The Early Word: No. 7 Sub Shop
Last week, after months of drooling anticipation, No. 7 Sub Shop opened its doors in the Ace Hotel, becoming the newest member of what is effectively the city's most pedigreed food court. Long before the shop opened, Tyler Kord had earned a reputation as something of a sandwich savant back at Fort Greene's No. 7, thanks to the inspired creations he conjured for the restaurant's bar menu. Tales of deep-fried tofu and imitation lobster rolls quickly made their way across the East River and beyond, as did word that Kord and Co. would be baking special hero-style buns in a dedicated production space. So it wasn't all that surprising to learn that, within hours of opening on Friday, the sub shop had already run out of bread.

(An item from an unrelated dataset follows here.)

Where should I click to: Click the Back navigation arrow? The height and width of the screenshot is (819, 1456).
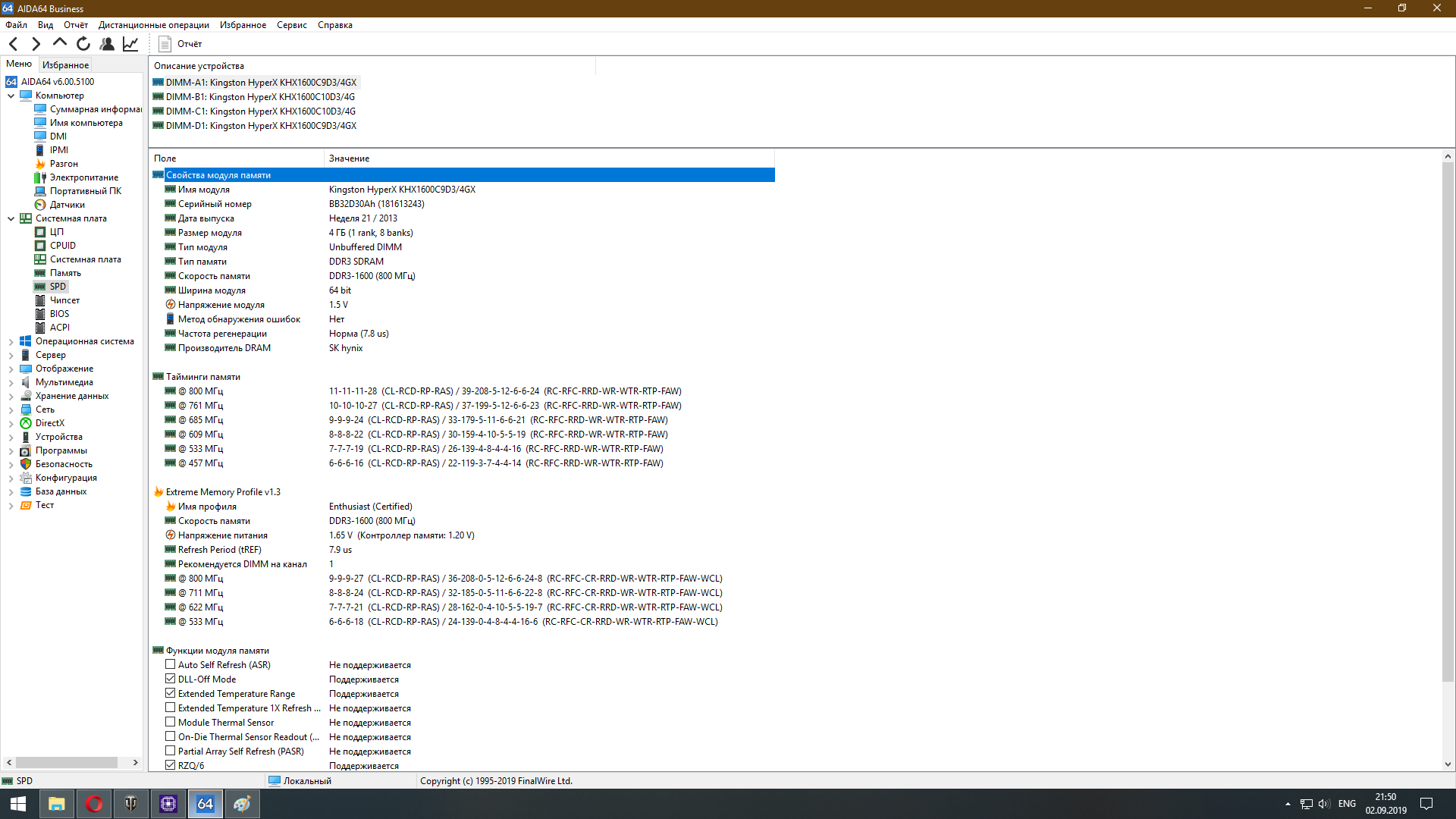click(x=13, y=44)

No. 7 Sub's General Tso's Tofu
After hearing that Sunday's bread supply had been depleted within an hour of opening, Fork in the Road showed up before noon today to sample the menu created by Kord, his partner Matt Sumchowski, and pastry chef Amanda Clarke.
The Turkey Cubano
It's early days for the shop, so they're still working out a few kinks: Despite opening their doors at 11:30, the team of cooks, with Kord at the helm, wasn't quite ready to go, though the scent of toasting bread provided some tantalizing hints of how customer patience would be rewarded.
Each of No. 7's subs costs $9. We tried two, the General Tso's Tofu and the Turkey Cubano, as well as a 16-ounce hibiscus-ginger soda, made in-house. Since there's nowhere to eat inside the shop, we headed for nearby Madison Square Park, where we unwrapped, to our intense delight, subs that appeared substantial and well-constructed enough to justify both the price tag and sub designation.

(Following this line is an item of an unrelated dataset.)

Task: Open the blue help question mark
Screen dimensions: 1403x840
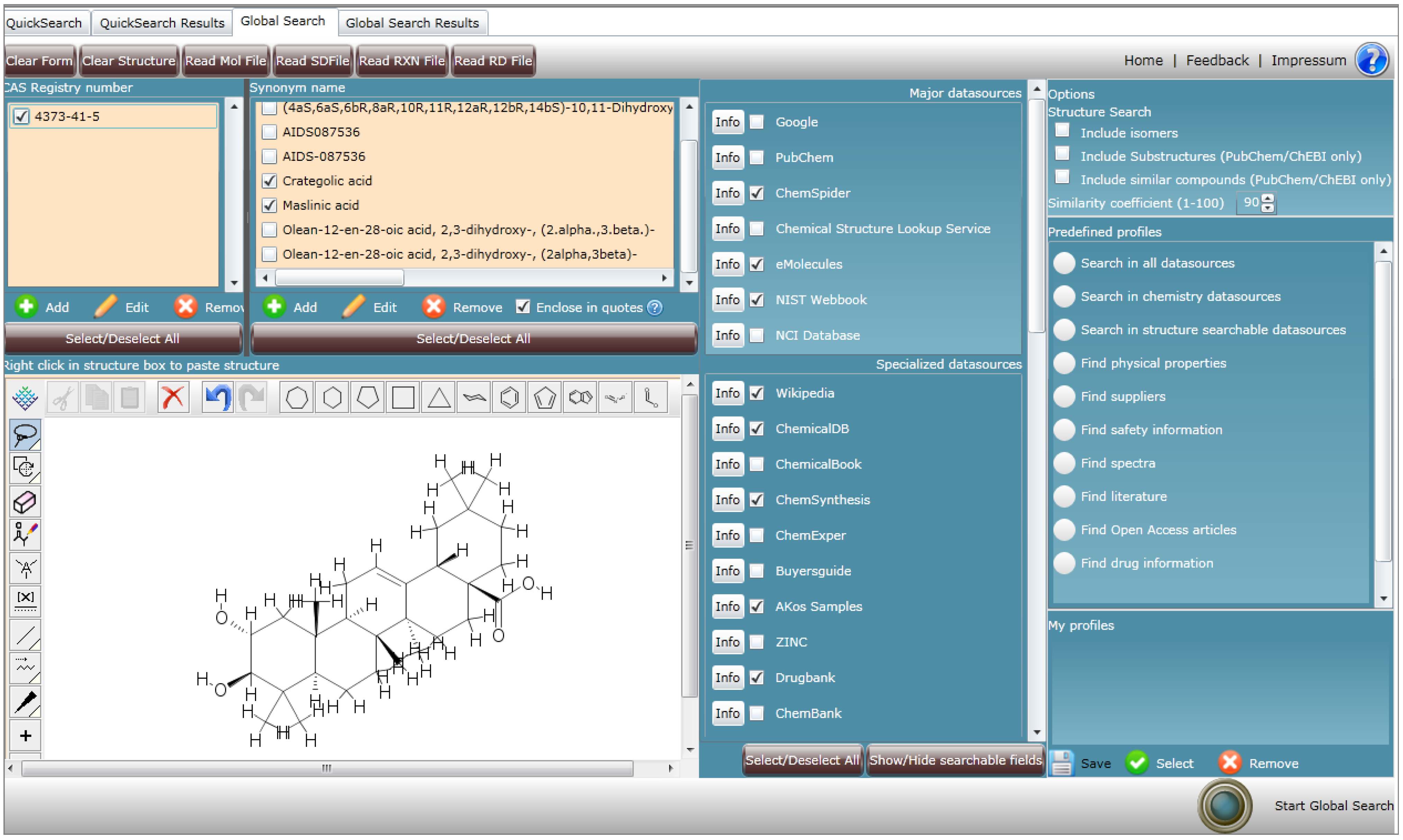Action: 1372,60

The General Tso's Sub was comprised of deep-fried slabs of tofu, julienned carrots, arugula, broccoli mayonnaise, and caramelized onions. It tasted of mortal sin and eternal love, and may be the best thing to happen to vegetarians since the invention of the grilled cheese sandwich. The tofu, encased in its tawny crust and smothered by the fat, squishy ribbons of sweet onion, was more akin to heroin than anything derived from a soy bean. The broccoli mayo was applied with a generous but not punishing hand, and the bread, as Kord promised, was super-soft, with a pliant, floury crust, halfway between hot dog bun and baguette. And because it was toasted before the sandwich was assembled, it was still warm once we reached the park.
The Turkey Cubano was piled with mustard, Swiss, and pickled daikon. All of the ingredients played well together, though could have used a bit more balance. Obviously, when you order a turkey sandwich, you're getting it because you like turkey and want to taste turkey, but the flavor of the chopped turkey breast overwhelmed the other ingredients. Still, the pickled daikon managed to shine through, and was a nice complement to the turkey. The bread, as with the General Tso, was warm and good enough to warp the dopamine receptors of an elephant. Honestly, the shop could serve nothing but that bread, accompanied by tubs of melted butter, and it would still turn a profit, and probably resemble a methadone clinic.
No. 7 Sub's also making its own soda -- we tried the hibiscus-ginger, and loved the fiery tracks it made down our throats. It left a pleasant tingling sensation, though that may have been our central nervous system trying to cope with the lingering effects of the tofu.